Sunday, May 13, 2012

What have we done to uncertainty, ambiguity, and balance of opposing interests?

"Kick the stool out from under the kid!"
That was my wife's response when told of the most recent cover of Time magazine.
On the front cover, is a mother, standing, with a three-year-old MALE child, breastfeeding, while, himself, standing on a stool to compensate for the height difference.
The title of the cover story is, "Are you Mom enough?" as if the cover will provoke a public discussion of the appropriate role(s) of mothers, on mother's day.
Talk about a cheap marketing ploy to sell magazines!
Time was once a revered, mature, and the antithesis of "slick," magazine, both in its content and in its presentation. Obviously, sales are slumping, market share eroding and some editor somewhere has talked the graphic artist into a "explosive" cover design.
For me, the problem with the cover, while agreeing with my wife and refusing to support the co-dependence between the cover mom and her son, is that there is a gross over-statement as if only through exaggeration will the public respond.
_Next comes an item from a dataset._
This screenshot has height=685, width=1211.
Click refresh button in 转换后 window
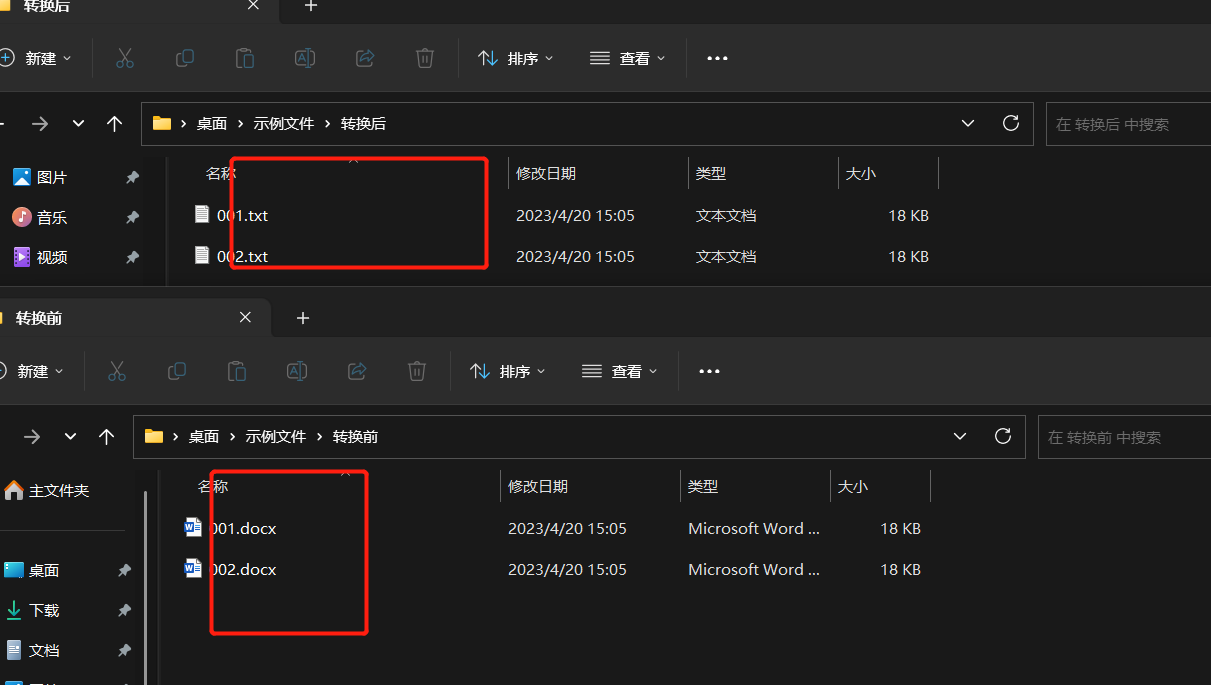click(1011, 123)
Trouble with that editorial position is that:
  • it insults the reader/buyer/client/patron
  • it insults the "mother" in the picture
  • it reduces the son to a robot of immature proportions
  • it comes from a desparate editorial/marketing/journalistic position
  • it represents the triumph of manicheanism in American public discourse.
There are only two positions on any public issue, and each position must be captured in something like a five-second sound byte.
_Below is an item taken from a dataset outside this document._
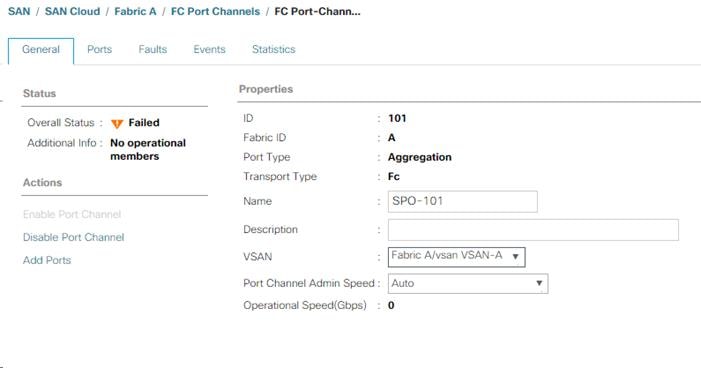This screenshot has width=701, height=368.
Task: Select the Fabric A/vsan VSAN-A combo box
Action: pos(456,257)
Either you are for breast-feeding three-year-old children on not.
Either you are for gay marriage or not.
Either you are for the war in Afghanistan or not.
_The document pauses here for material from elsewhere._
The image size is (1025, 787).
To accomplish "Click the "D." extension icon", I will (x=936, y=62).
Either you are for the $300 million cut to the training mission of Iraqi police by U.S. trainers, or not.
Either you are for tax hikes for the rich or not.
Either you are for stimulus spending, in recessions, or you are not.
Either you are  for austerity measures as the solution to debt and deficit crisis, or not.
Either you are for the woman's right to choose to access therapeutic abortions or not.
Either you are for closing the loopholes in the tax code or not.

And the list could continue indefinitely.
And then, there was a "Lord" something or other, as a guest on GPS with Fareed Zakaria, who bluntly states, "I think this talk about austerity versus spending in Europe is silly. Both are needed."
And he was followed by the retiring Chair of the World Bank, Robert Zoelleck, who championed a multiple layered approach to reducing poverty in the developing countries, and who proudly declared his capacity to work across the aisle, (working with both Democrats and Republicans) during his term of office. He is, himself, a registered Republican.
And then, surprise, given all the talk this week of the abandonment of the Wall Street executives from supporting President Obama in this election, the CEO of BlackRock capital, declaring publicly his support for the president in the upcoming election, and couching that support in terms of the disaster he faced when he came into office, and that it took many years to come to that sink hole, and it will take more than four years to get out.
And, we can see that there are real people, outside the beltway of Washington, who think and conceptualize in nuances of colour, multiple grey's, for example, on many issues.
And we wonder what has happened to the American capacity for ambiguity and nuance, in the general public, and in the propaganda industry especially surrounding the political campaigns of various candidates, and thereby in the media who echo the cacophony of divisiveness, calling that divisiveness "conflict" for the purpose of selling/marketing/ their wares, in the long-term hope of pandering to their investors, and of keeping their jobs.
What happened to the longer-term perspective that does not depend on "last-night's game score" as to whether some institution is worth investing in, some president has done a good job, on balance, whether some issue is truly evolving, or whether some individual is permitted to be "uncertain" and undecided and unclear about what he or she thinks.
What have we done to uncertainty, ambiguity, and indecision in a world gone wild with the instant demand for instant answers, to monumental issues and problems, whose sources, and whose roots and whose implications have plagued the country, and perhaps even the world for centuries?